During admission, the fetal condition was monitored with interval ultrasound and daily cardiotocography. Unfortunately, the patient deteriorated despite various antibiotic regimes and ongoing multidisciplinary input. Because of this deterioration, a caesarean section was performed on day 20 at 36 weeks’ gestation. During the operation, the peritoneum was noted to be thickened and the peritoneal fluid thick and white. There was a loculated abscess at the root of the mesentery near the iliocaecal region. The placenta, uterus, fallopian tubes and ovaries appeared entirely normal and the liquor was clear. Fetal condition was good but the baby was transferred to the special care baby unit for observation only. Several biopsies of suspicious areas were taken throughout the pelvis and abdomen, and at histology numerous granulomas were demonstrated in the peritoneum, omentum and small bowel mesentery. These granulomas were shown to consist of both epithelioid cells and multinucleated giant cells with central caseation necrosis. Culture of the peritoneal fluid was positive for Mycobacterium tuberculi.
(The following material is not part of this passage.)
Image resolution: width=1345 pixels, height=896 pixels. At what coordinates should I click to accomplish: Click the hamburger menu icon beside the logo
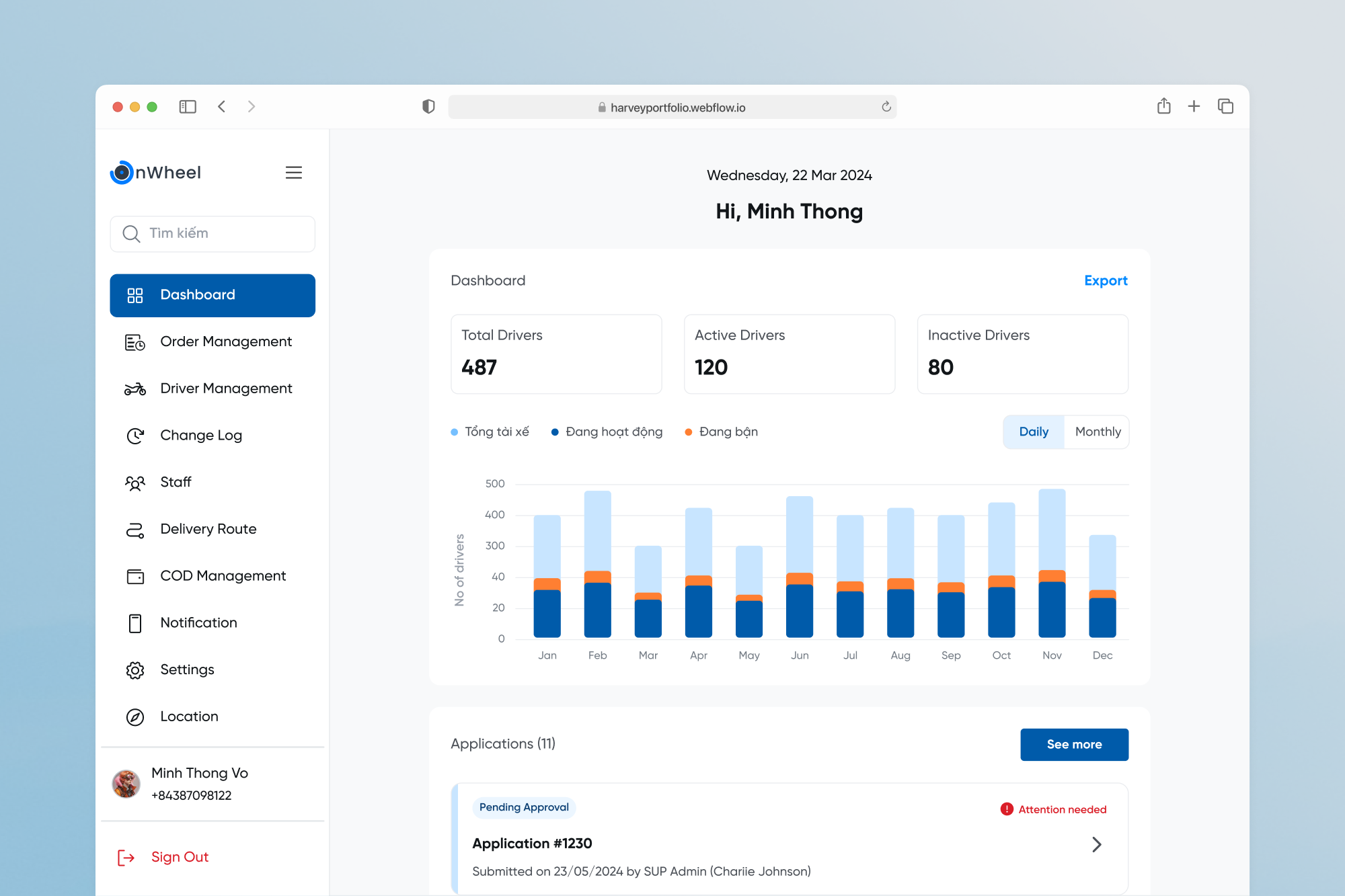[x=293, y=173]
Further investigations including a repeat chest x-ray and three sputum samples were carried out after delivery to rule out associated pulmonary TB and all were negative. She commenced a six-moth course of treatment with rifampicin, ethambutol, pyrazinamide and isoniazid for six months as recommended by the microbiologist and a rapid symptomatic recovery ensued. Of note, the patient developed puerperal psychosis in her second post natal week and was treated by the psychiatrists. A CT scan of the head did not reveal any signs of TB meningitis.
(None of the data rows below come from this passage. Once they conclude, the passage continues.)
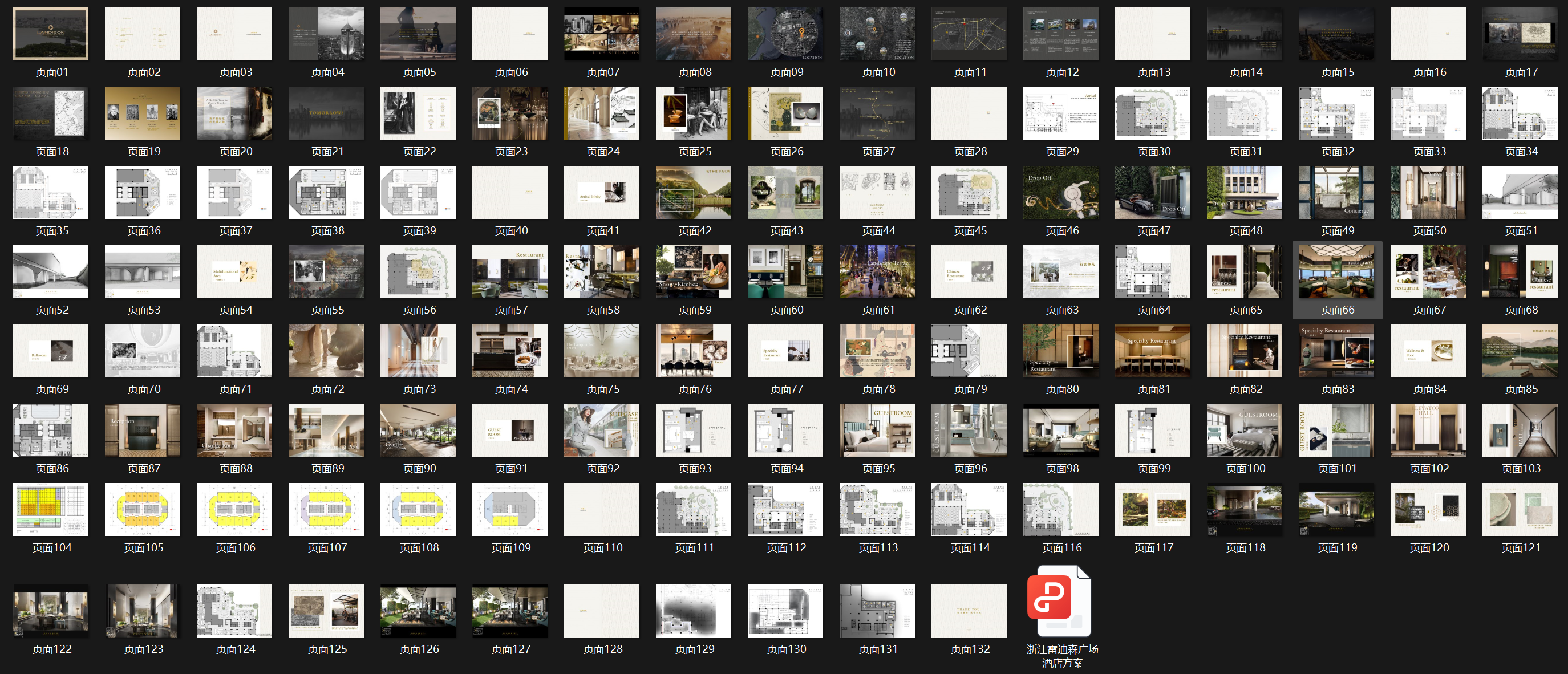Click the 页面61 Landscape Terrace thumbnail
Screen dimensions: 1568x674
coord(877,272)
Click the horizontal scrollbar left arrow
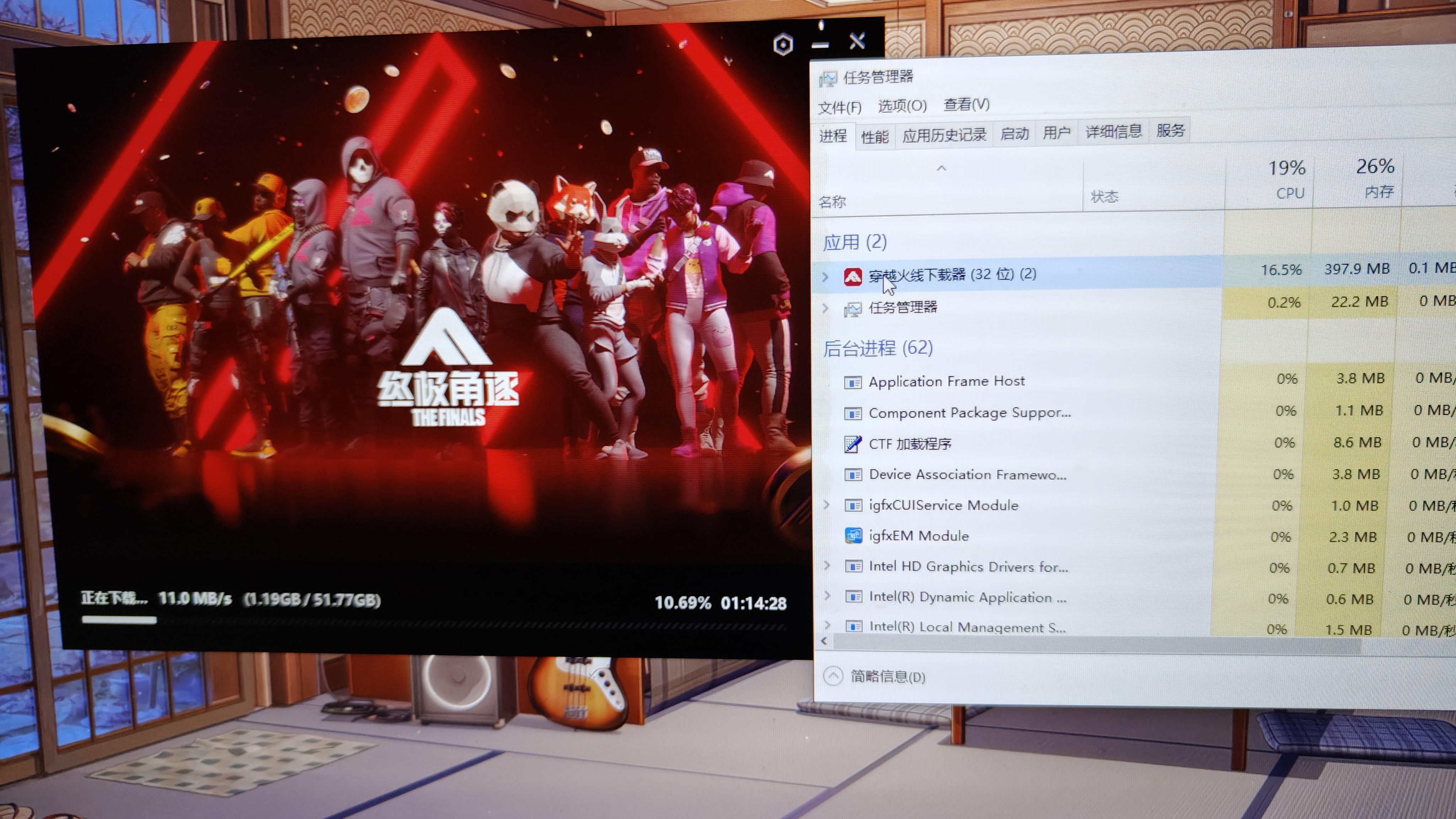This screenshot has width=1456, height=819. [x=824, y=641]
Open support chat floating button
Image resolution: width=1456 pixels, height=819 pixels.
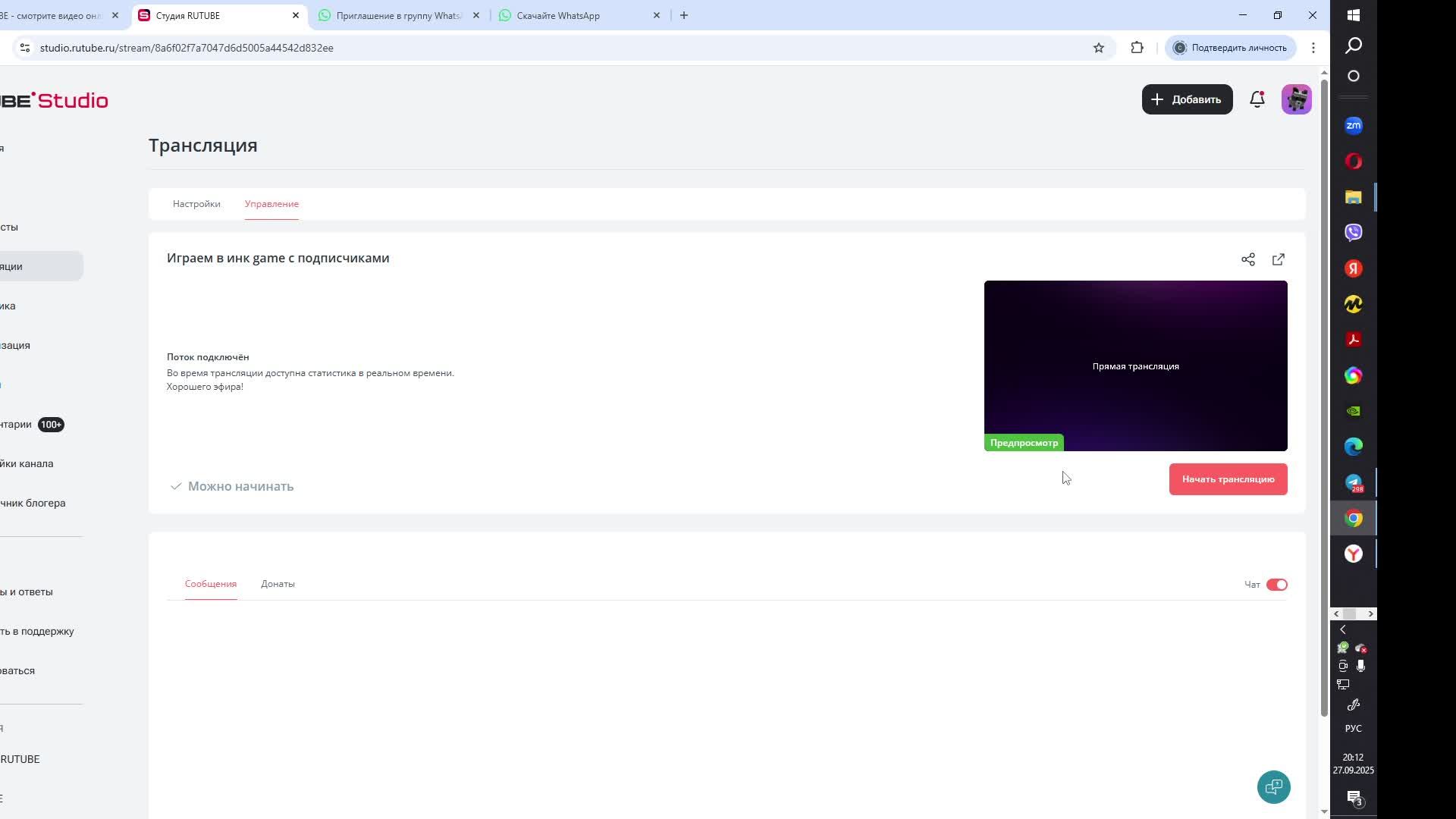(1273, 787)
This paper discusses the case of a recent immigrant from India in apparent good general health without any personal history of TB or any sources of contact. As in many cases of TB in pregnancy reported in the UK, there was diagnostic delay perhaps due to lack of awareness of the disease amongst clinicians.
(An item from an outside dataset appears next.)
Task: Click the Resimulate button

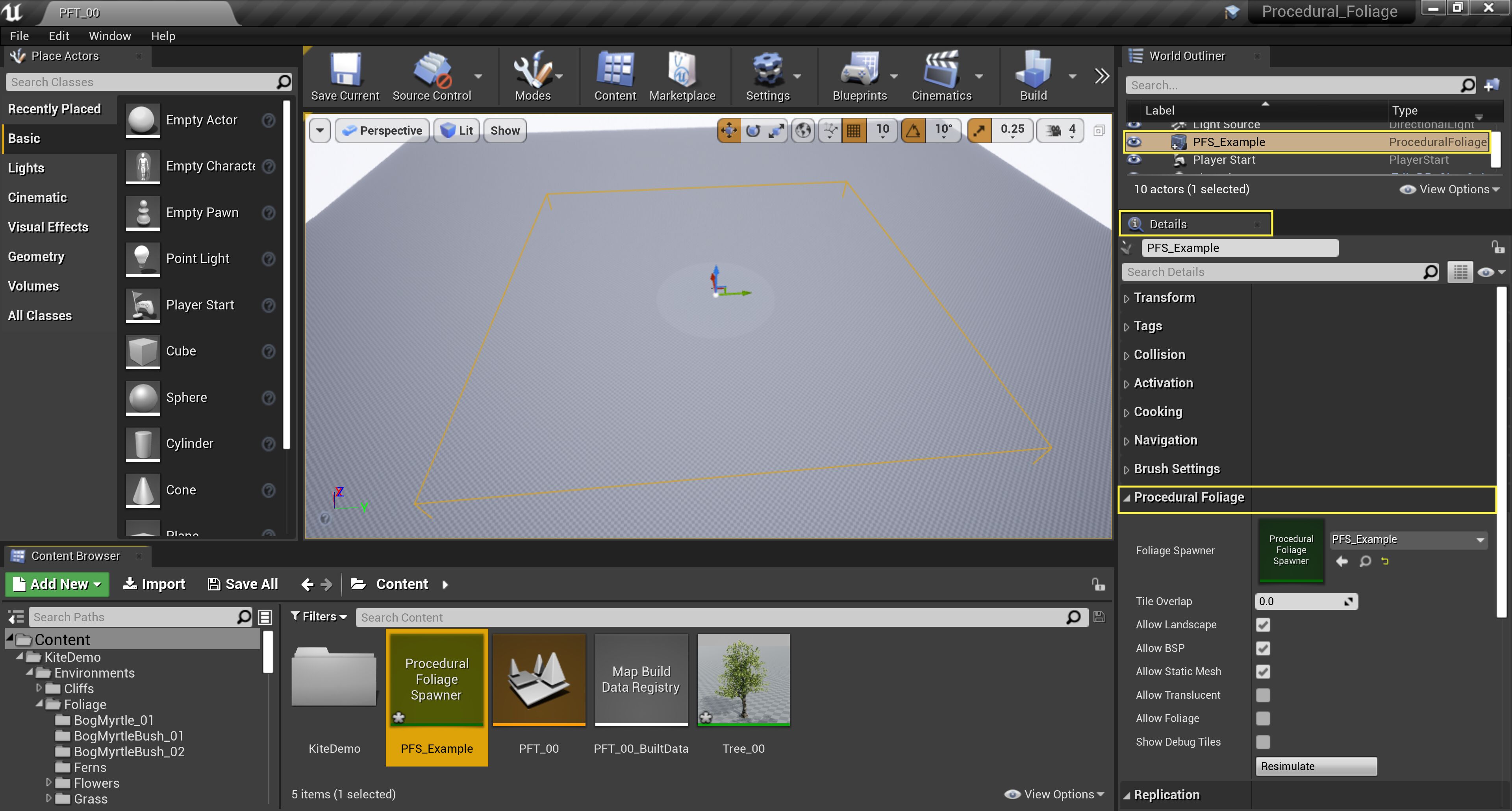Action: [x=1316, y=767]
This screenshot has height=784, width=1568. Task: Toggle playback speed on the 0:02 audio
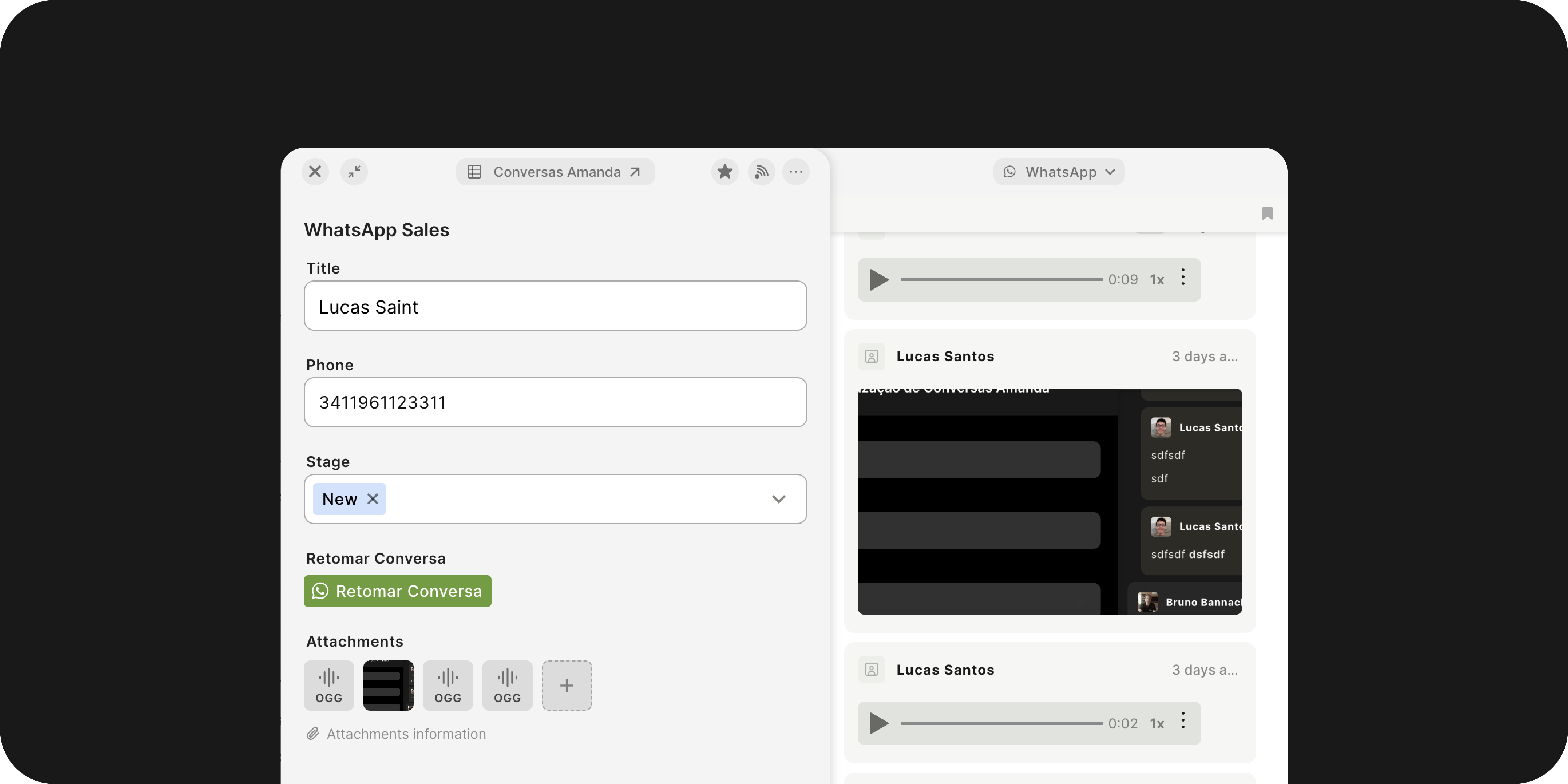[1157, 723]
The origin of infection can be from the gastrointestinal tract, fallopian tubes or lymphatics. Abdominal TB can involve both the peritoneum and the pelvic and abdominal organs. Gastrointestinal tuberculosis is the sixth commonest site of extra-pulmonary disease [5]. Peritoneal tuberculosis can occur in three possible forms: a wet type presenting with ascites, a type with adhesions and/or a fibrotic form with omental thickening and loculated ascites. The iliocaecal region is frequently affected [6-8] and this can present with a palpable abdominal mass, bowel obstruction or perforation and malabsorption.

The diagnostic criteria for abdominal TB includes any one of the following [5]: tubercles with caseation on histology, typical operative appearance with positive histology for tuberculosis from mesenteric lymph nodes, animal inoculation or tissue culture growing Mycobacterium tuberculi or histological identification of acid fast bacilli in a lesion. In this case, we were able to demonstrate tubercles with caseation on histology and culture evidence of Mycobacterium tuberculi from peritoneal fluid.


Tuberculosis is an important diagnosis to be considered in high risk women with a non specific presentation of abdominal pain in pregnancy. A lack of exposure to such clinical cases may lead to diagnostic delay and unnecessary maternal morbidity and mortality.